The biggest find of the day was a bundle of fishing line and rope. (Photo courtesy Tony Kono)

  BRICK – Despite the rainy weather, residents of all ages came out to Jersey Shore beaches to remove harmful debris and keep the sandy shores clean.

  Clean Ocean Action (COA) held their 37th Annual Beach Sweeps recently, with over 5,000 volunteers removing litter throughout 75 different sites across the state.

  Clean Ocean Action is a leading national and regional voice working to protect waterways using science, law, research, education and citizen action. Their annual Beach Sweeps are held every April and October and are the state’s largest volunteer driven, citizen science and environmental event.

  The goal of the Beach Sweeps is to make beaches safer for marine life and more enjoyable for people. In addition, the event collects data to provide information on how to change wasteful habits, enforce litter laws, improve policies and spread awareness to the public.

Over 40 volunteers came out to Brick Beach I to collect trash for the Annual COA Beach Sweep. (Photo courtesy Tony Kono)

  “While Mother Nature sent us some fickle weather, there was nothing fickle about the thousands of volunteers who turned out to give the Jersey Shore beaches a nice, clean sweep with fascinating finds,” Clean Ocean Action Executive Director Cindy Zipf said.

  At Brick Beach I, over 40 volunteers spent the morning “sweeping” the beach to pick up trash and unwanted debris. Tony Kono, who is the Chairman of the Brick Township Environmental Commission, has been volunteering with COA’s Beach Sweeps as Beach Captain since 2012.

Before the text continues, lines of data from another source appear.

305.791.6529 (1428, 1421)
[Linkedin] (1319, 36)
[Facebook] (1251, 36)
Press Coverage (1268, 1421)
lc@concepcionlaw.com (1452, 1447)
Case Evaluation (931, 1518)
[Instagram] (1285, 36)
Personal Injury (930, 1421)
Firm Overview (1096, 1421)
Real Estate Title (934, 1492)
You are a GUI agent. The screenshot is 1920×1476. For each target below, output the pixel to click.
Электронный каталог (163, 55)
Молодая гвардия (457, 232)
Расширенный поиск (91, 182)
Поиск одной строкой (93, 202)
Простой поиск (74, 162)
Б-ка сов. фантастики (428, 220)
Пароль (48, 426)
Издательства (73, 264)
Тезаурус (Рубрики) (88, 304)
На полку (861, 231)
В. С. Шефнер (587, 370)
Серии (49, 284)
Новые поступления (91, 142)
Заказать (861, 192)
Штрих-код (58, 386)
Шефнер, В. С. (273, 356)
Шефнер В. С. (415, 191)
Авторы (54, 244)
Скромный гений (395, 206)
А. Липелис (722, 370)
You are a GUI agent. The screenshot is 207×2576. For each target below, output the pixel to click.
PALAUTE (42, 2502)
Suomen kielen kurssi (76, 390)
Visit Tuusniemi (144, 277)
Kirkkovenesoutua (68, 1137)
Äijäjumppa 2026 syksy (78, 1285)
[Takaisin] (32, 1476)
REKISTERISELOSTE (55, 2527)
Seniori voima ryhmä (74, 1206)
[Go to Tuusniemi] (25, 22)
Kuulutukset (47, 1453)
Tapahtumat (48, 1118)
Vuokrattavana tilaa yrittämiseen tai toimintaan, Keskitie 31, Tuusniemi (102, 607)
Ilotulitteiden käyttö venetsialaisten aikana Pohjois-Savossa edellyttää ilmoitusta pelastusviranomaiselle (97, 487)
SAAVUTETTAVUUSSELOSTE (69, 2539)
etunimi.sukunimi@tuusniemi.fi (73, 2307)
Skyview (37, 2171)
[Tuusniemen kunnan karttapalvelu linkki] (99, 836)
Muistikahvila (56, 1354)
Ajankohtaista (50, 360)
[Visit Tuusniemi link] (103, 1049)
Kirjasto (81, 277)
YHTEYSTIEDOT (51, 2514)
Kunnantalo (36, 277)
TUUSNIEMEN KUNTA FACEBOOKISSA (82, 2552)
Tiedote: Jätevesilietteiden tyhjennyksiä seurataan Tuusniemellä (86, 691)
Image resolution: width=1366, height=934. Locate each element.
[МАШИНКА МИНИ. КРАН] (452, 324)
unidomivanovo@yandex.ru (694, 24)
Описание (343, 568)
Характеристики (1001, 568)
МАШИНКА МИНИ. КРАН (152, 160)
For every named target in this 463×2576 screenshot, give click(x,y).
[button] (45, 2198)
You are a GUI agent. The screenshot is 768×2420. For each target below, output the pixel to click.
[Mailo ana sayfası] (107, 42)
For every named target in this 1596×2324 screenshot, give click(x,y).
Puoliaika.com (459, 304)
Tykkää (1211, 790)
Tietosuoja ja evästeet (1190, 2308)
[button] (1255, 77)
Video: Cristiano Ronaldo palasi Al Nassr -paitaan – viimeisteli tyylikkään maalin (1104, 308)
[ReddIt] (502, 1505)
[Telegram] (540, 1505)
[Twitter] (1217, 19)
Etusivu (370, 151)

  “Some of the common items we find on the beach are cigarette butts; until they banned them, we used to find a lot of the Juul pods but since they kind of stopped. More recently masks and rubber gloves, a little less now but certainly the past two beach sweeps there were a lot. A lot of plastic bags, straws, the plastic lids of cups, the cups themselves will disintegrate before they end up on the beach,” Kono said. “These are most of the main items. In the fall you’ll find more things such as flip fops because people have been on the beach. Even though Brick Township has a machine that cleans the beach, it can’t always get it all. Spring tends to be dirtier, but the fall tends to be more items people have left on the beach.”

Residents Taylor (left) and Terri (right) found bottle caps, wrappers and plastic straws on the beach. (Photo by Alyssa Riccardi)

  Kono expressed why it’s so important to support and take part in environmental events like COA’s Beach Sweep.

  “Man-made climate change is real. There’s a lot of things we can do to mitigate it. The trash on the beach isn’t necessarily contributing to the increase of temperature and the climate, but what it does is bring awareness that we are impacting the planet,” Kono said. “I always think that picking up the trash is important, because it gets young people on the beach seeing that man is impacting the environment. It makes them pick up the trash and put it in a bag so they can go back to their school mates and go ‘we’re doing a disservice to the Earth by treating it this way.’ Does it have to do with electric cars? Sure. Does it have to do with using renewable energy? Sure, it does. But this is a way to have it right in front of an average person’s face. This is the impact we’re having on the planet. It’s our duty to try to mitigate the best we can. It’s more about bringing awareness.”

  Other locations such as Sandy Hook had a huge turnout, with nearly 500 volunteers collecting trash. According to a press release, the top five items found at this location included: 5,743 food, candy wrappers/bags; 5,052 plastic bottle caps/lids; 4,190 plastic pieces; 3,206 plastic straws/stirrers; and 1,157 foam pieces.

Locals braved impending weather to clean the beach. (Photo by Alyssa Riccardi)

  At Island Beach State Park, volunteers found some out-of-the-ordinary items like a bag full of letters and cards written in the Russian language.